From the Shepherd’s Nook – The Glory of Jesus

From the Shepherd’s Nook – The Glory of Jesus December 27, 2013

By John Frye

Suppose theology started here: “Thomas said to him, ‘My Lord and my God!’” (John 20:28). John’s Gospel offers this: crucifixion wounds + resurrection wonder = glory. A thoroughly Jewish man, Thomas, is confessing to the resurrected man, Jesus of Nazareth, acclamations of adoration and surrender reserved only for Israel’s one true God, Yahweh. The context is Thomas’s touching Jesus’ crucifixion wounds. While the awe of resurrection stuns Thomas, the death marks of the cross are visibly and inescapably evident. Thomas crumbles in worship before the man, Christ Jesus, while blurting out names of the undeniable, Old Testament deity. Thomas makes it very personal with the double “my” (see Greek text). Thomas is either correct with his words or, as a dyed-in-the-wool-Jew, he’s blatantly blaspheming.

I think the Apostle John wants to redefine the definition of glory. Glory (Hebrew kabod meaning weighty, influential, glory) does not lose any of its Old Testament overwhelming impact (to humans) in John’s Gospel, but it does gain the attribute of selfless passion and pain. I often thought that when John wrote “we have seen his glory” (John 1:14), he was referring to his eyewitness experience of the transfiguration of Jesus. But that event is not recorded in John’s Gospel. That concept has to be imported. Glory in John’s Gospel is tied to “the hour” that is to come for Jesus. Jesus prays, “Father, the time (hour) has come. Glorify your Son, that your Son may glorify you” (John 17:1). The hour of the glory of Jesus is the event of the crucifixion of Jesus (A. J. Kostenberger, Baker Exegetical Commentary on the New Testament: John, 95).

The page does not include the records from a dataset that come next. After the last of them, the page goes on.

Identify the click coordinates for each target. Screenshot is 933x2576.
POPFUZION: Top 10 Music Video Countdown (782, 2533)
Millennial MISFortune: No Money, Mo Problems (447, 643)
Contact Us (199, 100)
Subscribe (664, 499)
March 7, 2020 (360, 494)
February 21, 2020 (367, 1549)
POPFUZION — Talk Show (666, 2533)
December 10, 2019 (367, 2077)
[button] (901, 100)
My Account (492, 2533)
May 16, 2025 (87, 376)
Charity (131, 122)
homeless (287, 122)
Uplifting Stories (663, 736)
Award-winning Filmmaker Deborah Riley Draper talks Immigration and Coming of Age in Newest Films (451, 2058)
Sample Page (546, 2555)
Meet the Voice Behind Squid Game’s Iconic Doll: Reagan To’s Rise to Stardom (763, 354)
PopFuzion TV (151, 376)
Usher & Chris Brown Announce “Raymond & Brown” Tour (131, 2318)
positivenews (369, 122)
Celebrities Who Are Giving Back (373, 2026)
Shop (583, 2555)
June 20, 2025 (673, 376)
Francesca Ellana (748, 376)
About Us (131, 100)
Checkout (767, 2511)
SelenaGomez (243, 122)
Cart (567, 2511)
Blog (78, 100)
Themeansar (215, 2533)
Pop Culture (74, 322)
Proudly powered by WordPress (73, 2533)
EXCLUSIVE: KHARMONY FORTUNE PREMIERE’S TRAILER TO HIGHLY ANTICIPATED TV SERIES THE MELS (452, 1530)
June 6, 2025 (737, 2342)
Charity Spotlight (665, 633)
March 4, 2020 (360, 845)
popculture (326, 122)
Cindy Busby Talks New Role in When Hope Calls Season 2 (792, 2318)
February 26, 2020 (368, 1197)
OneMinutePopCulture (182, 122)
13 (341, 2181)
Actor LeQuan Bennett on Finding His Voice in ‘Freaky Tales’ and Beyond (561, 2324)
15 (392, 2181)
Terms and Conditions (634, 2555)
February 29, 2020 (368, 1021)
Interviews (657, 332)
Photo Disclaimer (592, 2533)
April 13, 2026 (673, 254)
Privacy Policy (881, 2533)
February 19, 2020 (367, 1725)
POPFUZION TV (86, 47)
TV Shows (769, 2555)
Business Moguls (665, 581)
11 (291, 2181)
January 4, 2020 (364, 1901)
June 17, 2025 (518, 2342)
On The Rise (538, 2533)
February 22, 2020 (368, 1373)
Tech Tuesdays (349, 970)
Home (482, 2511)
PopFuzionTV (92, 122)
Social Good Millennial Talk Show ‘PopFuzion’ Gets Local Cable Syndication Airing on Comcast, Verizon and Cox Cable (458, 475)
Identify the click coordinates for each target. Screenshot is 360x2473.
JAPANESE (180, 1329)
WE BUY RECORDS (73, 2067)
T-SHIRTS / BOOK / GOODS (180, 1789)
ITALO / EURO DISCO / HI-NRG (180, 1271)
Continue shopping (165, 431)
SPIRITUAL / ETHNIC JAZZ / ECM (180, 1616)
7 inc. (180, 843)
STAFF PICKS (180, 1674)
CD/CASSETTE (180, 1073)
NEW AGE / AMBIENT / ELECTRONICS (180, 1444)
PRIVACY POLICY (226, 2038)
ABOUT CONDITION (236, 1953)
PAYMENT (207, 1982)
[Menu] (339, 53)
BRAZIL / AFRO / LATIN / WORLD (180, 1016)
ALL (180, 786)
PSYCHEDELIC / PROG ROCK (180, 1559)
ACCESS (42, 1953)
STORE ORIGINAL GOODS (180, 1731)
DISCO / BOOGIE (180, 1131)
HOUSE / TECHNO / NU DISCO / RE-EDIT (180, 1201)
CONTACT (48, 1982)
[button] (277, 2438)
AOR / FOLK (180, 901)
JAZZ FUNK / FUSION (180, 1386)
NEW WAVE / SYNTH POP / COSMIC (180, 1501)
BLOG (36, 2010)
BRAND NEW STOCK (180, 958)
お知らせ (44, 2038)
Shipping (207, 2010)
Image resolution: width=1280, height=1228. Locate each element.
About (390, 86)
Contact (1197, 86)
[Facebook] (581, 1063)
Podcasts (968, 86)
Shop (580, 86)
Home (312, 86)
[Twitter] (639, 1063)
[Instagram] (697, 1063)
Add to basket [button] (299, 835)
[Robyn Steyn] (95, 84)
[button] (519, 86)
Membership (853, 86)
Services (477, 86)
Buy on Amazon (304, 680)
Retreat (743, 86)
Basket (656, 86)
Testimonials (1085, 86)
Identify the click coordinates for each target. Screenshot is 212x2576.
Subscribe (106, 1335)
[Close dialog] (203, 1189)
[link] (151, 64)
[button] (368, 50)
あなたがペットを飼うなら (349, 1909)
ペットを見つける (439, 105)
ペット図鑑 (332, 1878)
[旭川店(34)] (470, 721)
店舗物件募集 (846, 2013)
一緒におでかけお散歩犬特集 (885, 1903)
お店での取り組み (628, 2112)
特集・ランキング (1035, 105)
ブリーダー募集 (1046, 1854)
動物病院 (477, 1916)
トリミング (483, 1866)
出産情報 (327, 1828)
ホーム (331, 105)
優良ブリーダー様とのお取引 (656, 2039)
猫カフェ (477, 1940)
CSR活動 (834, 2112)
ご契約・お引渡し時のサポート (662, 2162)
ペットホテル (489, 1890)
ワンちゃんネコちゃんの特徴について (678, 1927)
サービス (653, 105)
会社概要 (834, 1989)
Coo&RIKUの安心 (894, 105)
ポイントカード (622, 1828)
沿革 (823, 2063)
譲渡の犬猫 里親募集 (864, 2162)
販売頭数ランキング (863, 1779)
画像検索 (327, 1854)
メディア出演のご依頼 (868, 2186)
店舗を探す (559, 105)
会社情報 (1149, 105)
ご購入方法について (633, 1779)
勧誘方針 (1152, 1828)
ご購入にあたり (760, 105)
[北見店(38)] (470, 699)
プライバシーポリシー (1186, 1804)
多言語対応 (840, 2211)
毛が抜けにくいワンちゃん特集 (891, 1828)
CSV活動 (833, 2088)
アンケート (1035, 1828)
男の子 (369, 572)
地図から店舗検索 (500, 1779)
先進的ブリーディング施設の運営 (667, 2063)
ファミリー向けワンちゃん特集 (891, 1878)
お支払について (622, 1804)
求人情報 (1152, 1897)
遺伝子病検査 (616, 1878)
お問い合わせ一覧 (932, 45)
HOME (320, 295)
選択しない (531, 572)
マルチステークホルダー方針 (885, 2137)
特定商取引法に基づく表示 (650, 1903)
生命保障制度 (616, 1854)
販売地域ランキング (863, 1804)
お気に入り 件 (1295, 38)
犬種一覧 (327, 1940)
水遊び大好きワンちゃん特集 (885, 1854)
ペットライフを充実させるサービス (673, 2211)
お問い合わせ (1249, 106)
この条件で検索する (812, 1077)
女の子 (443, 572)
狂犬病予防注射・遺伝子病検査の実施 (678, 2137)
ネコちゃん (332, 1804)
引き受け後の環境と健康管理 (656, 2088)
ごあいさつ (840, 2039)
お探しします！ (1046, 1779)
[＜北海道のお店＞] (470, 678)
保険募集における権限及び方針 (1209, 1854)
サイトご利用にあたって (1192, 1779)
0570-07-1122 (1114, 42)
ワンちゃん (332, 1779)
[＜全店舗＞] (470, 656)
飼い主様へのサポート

Glory may work two ways: 1. Glory (God’s weightiness) can squash us. God’s glory is extremely powerful in creating a response. God’s glorious power can smack us to our knees. Think Isaiah 6 and Acts 9 (Saul of Tarsus). 2. Glory can stun us into humble, adoring wonder. “Love so amazing, so divine, demands my soul, my life, my all.” I think God desires to express glory through love rather than through power. Yet, God reserves the right to use glory as needed.

The one man Thomas worshiping the resurrected Jesus of Nazareth offers us a glimpse of the impact of God’s salvation through “the lamb that was slain” on the nations of the earth. All the nations in the presence of self-giving love declare God’s glory and power. The apocalypse of John gives us a peek into the future (Revelation 7:9-12). Thomas represents the pivot of a doubtful humanity before the Christ, the Son of God. We observe a very human response to the sharpest point in salvation history: the death and resurrection of Jesus the Messiah, Savior of the world. As N.T. Wright is fond of asking, “Is God Jesus?” Perhaps theology is not working from deity to humanity, but just the reverse: thinking through real humanity (Jesus of ‘can-anything-good-come-out-of-Nazareth’) to stunning deity (“my Lord and my God!”) within the grand Story of the God of Israel.

Power can create compliance. Rarely does it provoke love. Most of the “glory” of humanity is the love of power. The glory of God is the power of love. Massive weapons do not cause all humanity to bow to Jesus; scars from deep wounds do. “Glory to God in the highest!”